PROBLEM TO SOLVE ▸ From the first line onward, reproduce the records exactly; the final line to include is the one holding "Switch to the Yükle tab".

________________________________________

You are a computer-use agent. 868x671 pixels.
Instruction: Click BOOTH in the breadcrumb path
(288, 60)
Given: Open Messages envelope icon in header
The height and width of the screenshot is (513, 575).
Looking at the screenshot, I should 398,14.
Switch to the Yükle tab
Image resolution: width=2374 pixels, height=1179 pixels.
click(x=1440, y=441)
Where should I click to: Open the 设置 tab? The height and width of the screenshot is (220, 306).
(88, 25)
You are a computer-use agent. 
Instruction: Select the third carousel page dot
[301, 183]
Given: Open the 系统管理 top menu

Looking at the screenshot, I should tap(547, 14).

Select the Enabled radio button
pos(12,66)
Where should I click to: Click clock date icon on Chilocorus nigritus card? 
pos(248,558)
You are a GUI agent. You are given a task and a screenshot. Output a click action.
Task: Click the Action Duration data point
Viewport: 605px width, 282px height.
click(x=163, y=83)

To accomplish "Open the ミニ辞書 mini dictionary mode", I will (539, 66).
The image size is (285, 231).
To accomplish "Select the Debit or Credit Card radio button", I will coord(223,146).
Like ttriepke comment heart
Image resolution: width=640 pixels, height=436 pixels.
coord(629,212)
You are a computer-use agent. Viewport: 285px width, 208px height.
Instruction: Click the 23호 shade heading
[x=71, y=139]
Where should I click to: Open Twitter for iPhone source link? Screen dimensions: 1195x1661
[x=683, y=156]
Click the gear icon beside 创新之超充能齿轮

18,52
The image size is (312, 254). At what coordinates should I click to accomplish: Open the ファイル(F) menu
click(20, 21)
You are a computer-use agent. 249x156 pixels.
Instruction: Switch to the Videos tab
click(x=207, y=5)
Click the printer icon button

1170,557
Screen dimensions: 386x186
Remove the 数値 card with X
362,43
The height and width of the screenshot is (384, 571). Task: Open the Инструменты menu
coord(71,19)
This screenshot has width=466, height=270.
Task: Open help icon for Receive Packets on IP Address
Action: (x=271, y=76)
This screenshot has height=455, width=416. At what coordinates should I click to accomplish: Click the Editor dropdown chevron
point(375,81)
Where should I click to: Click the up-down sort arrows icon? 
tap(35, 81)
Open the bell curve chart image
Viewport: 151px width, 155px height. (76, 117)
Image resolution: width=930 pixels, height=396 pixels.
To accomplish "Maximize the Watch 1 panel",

________________________________________

EXERCISE OUTPUT ▸
You are a computer-use agent. 868x671 pixels.
Instruction: Click BOOTH in the breadcrumb path
(288, 60)
Given: Open Messages envelope icon in header
The height and width of the screenshot is (513, 575).
Looking at the screenshot, I should 398,14.
Switch to the Yükle tab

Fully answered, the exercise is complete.